Hospitals can acquire oxygen through the use of cylinders, oxygen tanks and production plants.

But both cylinders and tanks need to be refilled after depletion from production centres and brought to the hospital, making the option a long-time expensive affair.

“Having a production plant at the hospital is the only cheaper option and one that can effectively handle the high demand of oxygen hospitals are facing,” Alooh said.

She is also the current national secretary general of the Association of Medical Engineering of Kenya.

Early this month, Council of Governors Health Committee chairman Anyang’ Nyong’o said 42 out of 58 oxygen plants in the 47 counties are functional, hence the crisis of lack of medical oxygen to meet the increasing demand.

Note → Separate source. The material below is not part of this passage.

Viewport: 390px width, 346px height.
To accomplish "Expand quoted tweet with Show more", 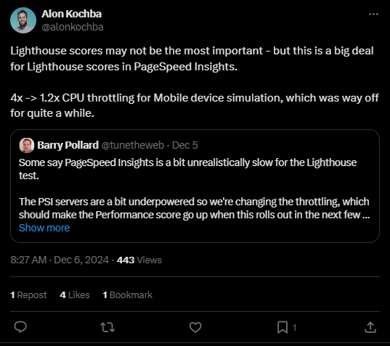I will point(44,228).
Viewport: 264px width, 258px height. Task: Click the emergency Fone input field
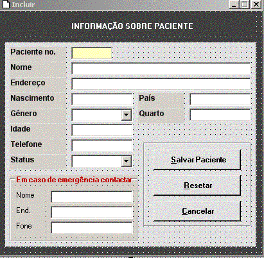pyautogui.click(x=92, y=228)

Experts say setting up of oxygen is an expensive affair. Benard Olayo, a Kenyan physician who founded Hewatele, said nevertheless, it is worthwhile in the long run.

“You need around Sh50 million for the plant machinery, Sh10 million for the construction of plant house and a standby generator for Sh5 million,” Olayo said.

Additionally, you need cylinders each going for Sh27,000 and a distribution truck. Most of these are imported from abroad.

He said cumulatively, you would require Sh100 million for one oxygen plant that can serve hospitals in two neighbouring counties.

“If the government invested in 10 such plants, the bulk of oxygen problems would be solved throughout the country,” he said.

Stakeholders have blamed wrong prioritisation in the health sector for the failure to set up oxygen infrastructure.

“We have lost so much money through corruption that would have been used to put up and repair oxygen plants, but now patients have to die or pay millions for oxygen which is freely in the air,” Stephen Auma, a human rights official from Muhuri, said.